I think soss hinges are probably out too


----------



## Doug71 (23 Jul 2019)

You can get the Blum inset hinges for thicker doors

https://www.trade-hinges.co.uk/soft-clo ... -572-p.asp

I know some people prefer butt hinges on high end stuff but I don't mind the euro style hinges in some situations. I built my own kitchen, it's a very traditional style but I used blum hinges. I just like the fact that the doors close themselves rather than having to actually shut them like you do with butt hinges.
I always find it amusing that in posh kitchens the doors are on butts but the drawers are on blumotion runners, I totally understand why but it just seems a mix of styles.


----------



## thomashenry (23 Jul 2019)

Doug71":7hkwacsw said:


> You can get the Blum inset hinges for thicker doors
> 
> https://www.trade-hinges.co.uk/soft-clo ... -572-p.asp
> 
> ...



Are those what you'd go for in this instance? How many do you think I'd need.. the doors are about 130cm tall and weigh aroud 8kg. Two enough or would you use three?


----------



## ColeyS1 (23 Jul 2019)

3 would be belt and braces.

Sent from my SM-G960F using Tapatalk


----------



## Doug71 (23 Jul 2019)

As Coley says 3 hinges, stop door bending in middle.
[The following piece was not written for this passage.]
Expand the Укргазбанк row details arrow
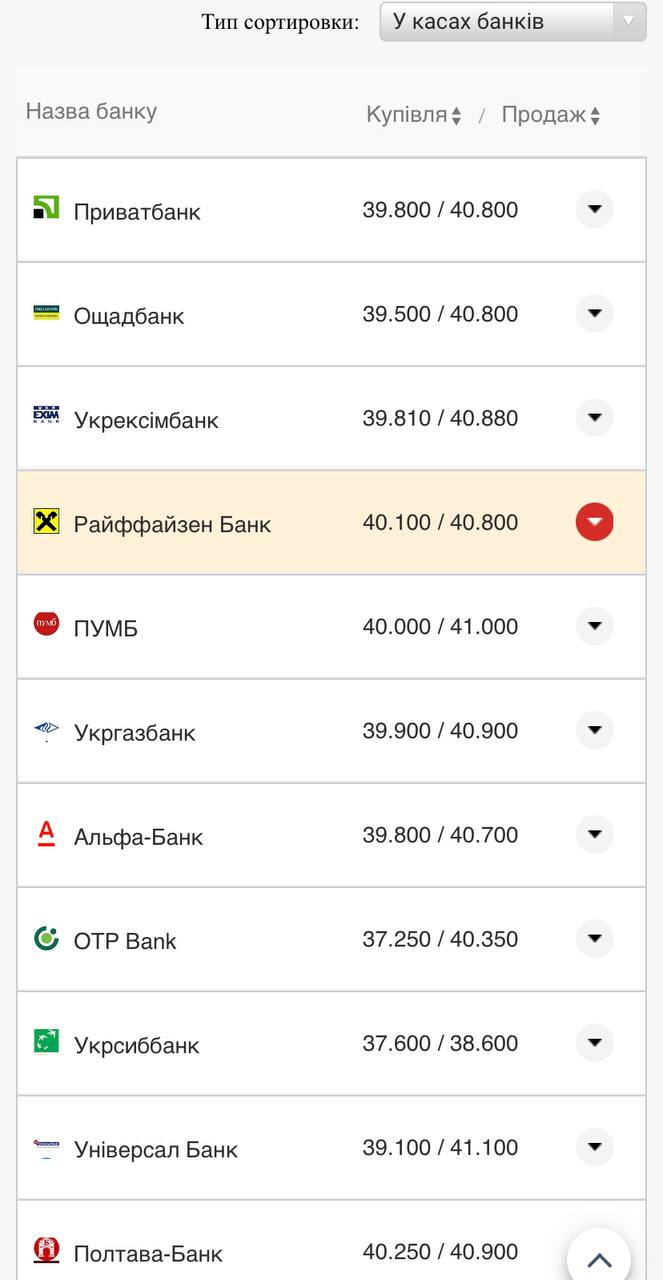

Those are the hinges I would use if you want soft close. I would go for the hinge only option though and get a better mounting plate, think it's this one you want

https://www.trade-hinges.co.uk/die-cast ... -233-p.asp


----------



## thomashenry (23 Jul 2019)

Doug71":360br6p9 said:


> As Coley says 3 hinges, stop door bending in middle.
> 
> Those are the hinges I would use if you want soft close. I would go for the hinge only option though and get a better mounting plate, think it's this one you want
> 
> https://www.trade-hinges.co.uk/die-cast ... -233-p.asp



I don't really want soft close tbh. What do you mean by the door bending in the middle? What would cause that? Is it an issue specific to using euro hinges?


----------



## Doug71 (23 Jul 2019)

If it's a boiler cupboard there is a chance the door might bend inwards in the middle if it's warmer inside the cupboard than outside it, would happen with any type of hinge, you put a hinge in the middle to stop this, won't stop it bending at the unhinged side though.

There is a small switch on the hinge that allows you to turn off the soft close but they will still be self closing.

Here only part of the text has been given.